• RECORDS FOR PROCESSING:
——
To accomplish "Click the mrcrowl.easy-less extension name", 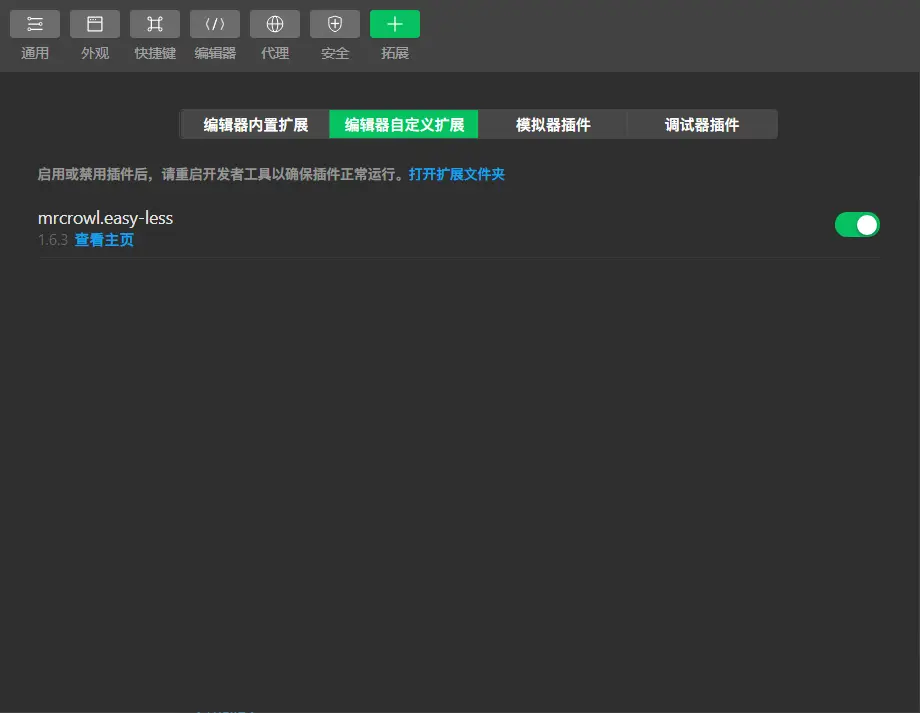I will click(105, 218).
——
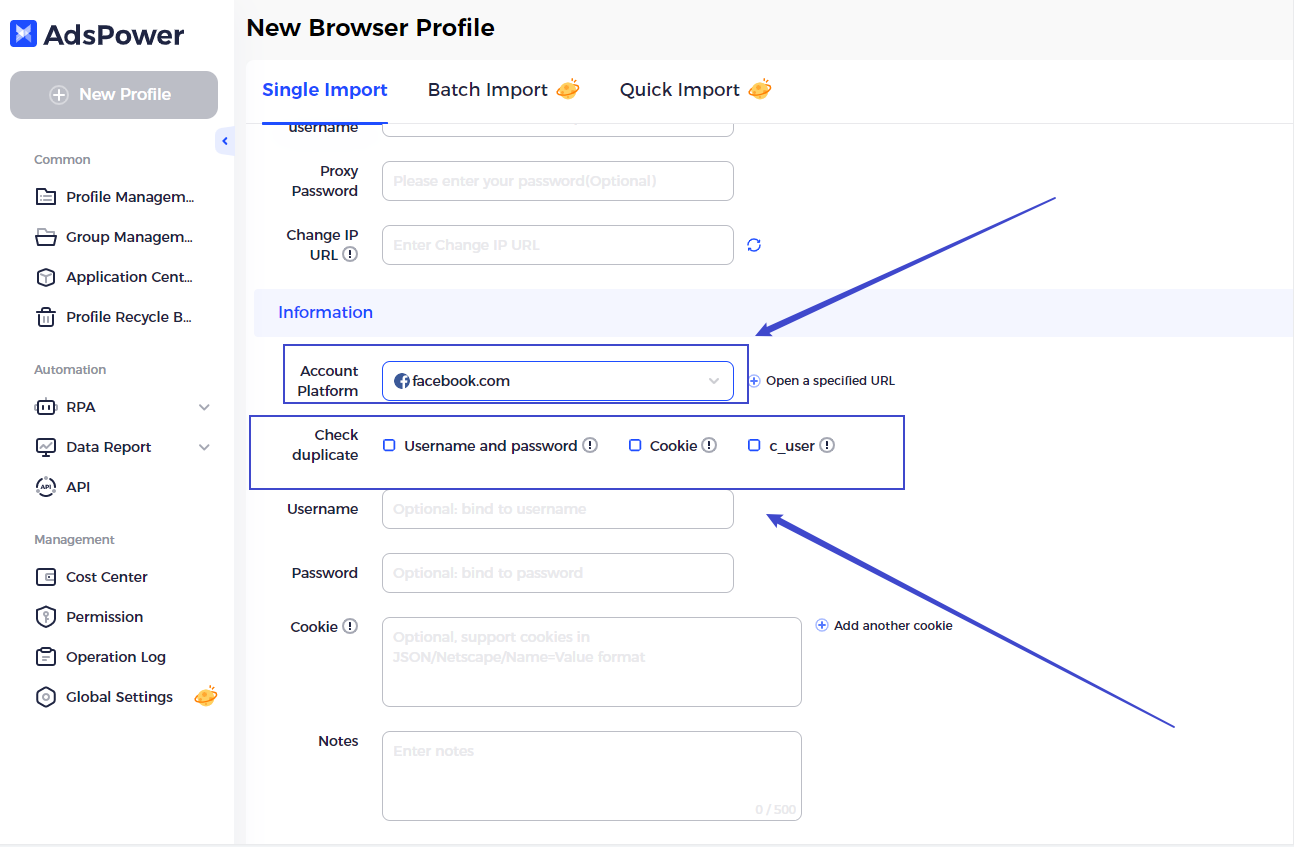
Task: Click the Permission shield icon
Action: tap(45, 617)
——
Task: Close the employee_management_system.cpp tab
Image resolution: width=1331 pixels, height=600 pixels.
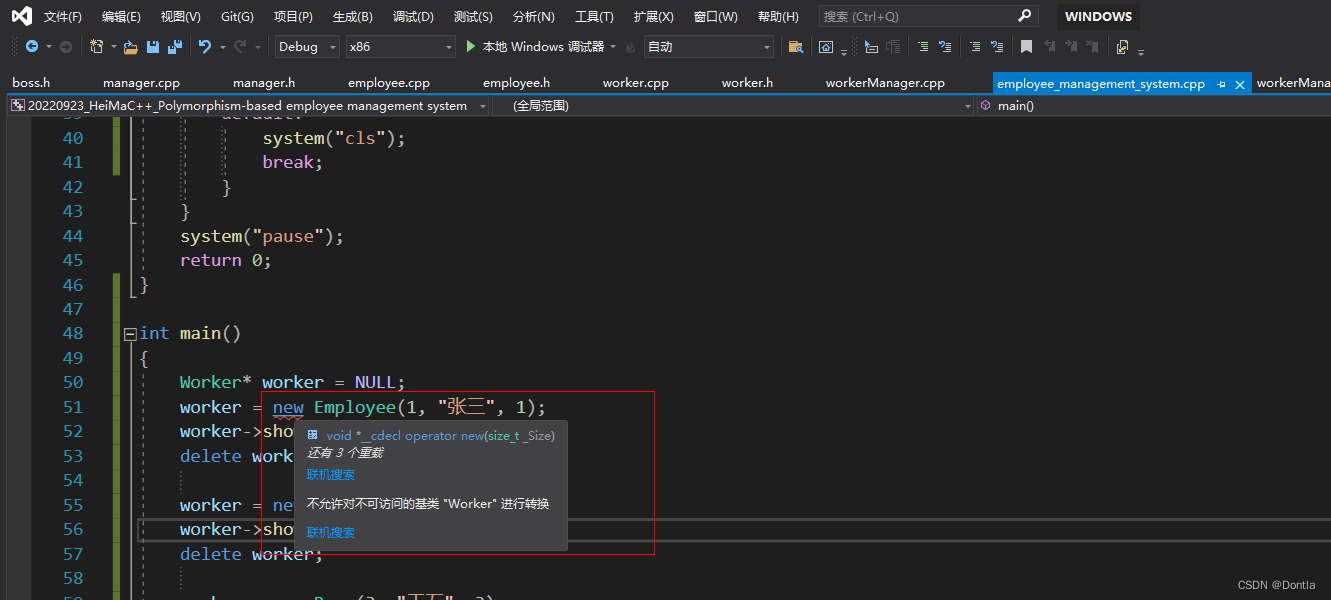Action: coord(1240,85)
——
Can you return the data from the line with "Task: Close the" up to and including the line with "Action: coord(1240,85)", unchanged, leaving out the pictures?

• ANSWER TO THE TASK:
Task: Close the employee_management_system.cpp tab
Image resolution: width=1331 pixels, height=600 pixels.
Action: coord(1240,85)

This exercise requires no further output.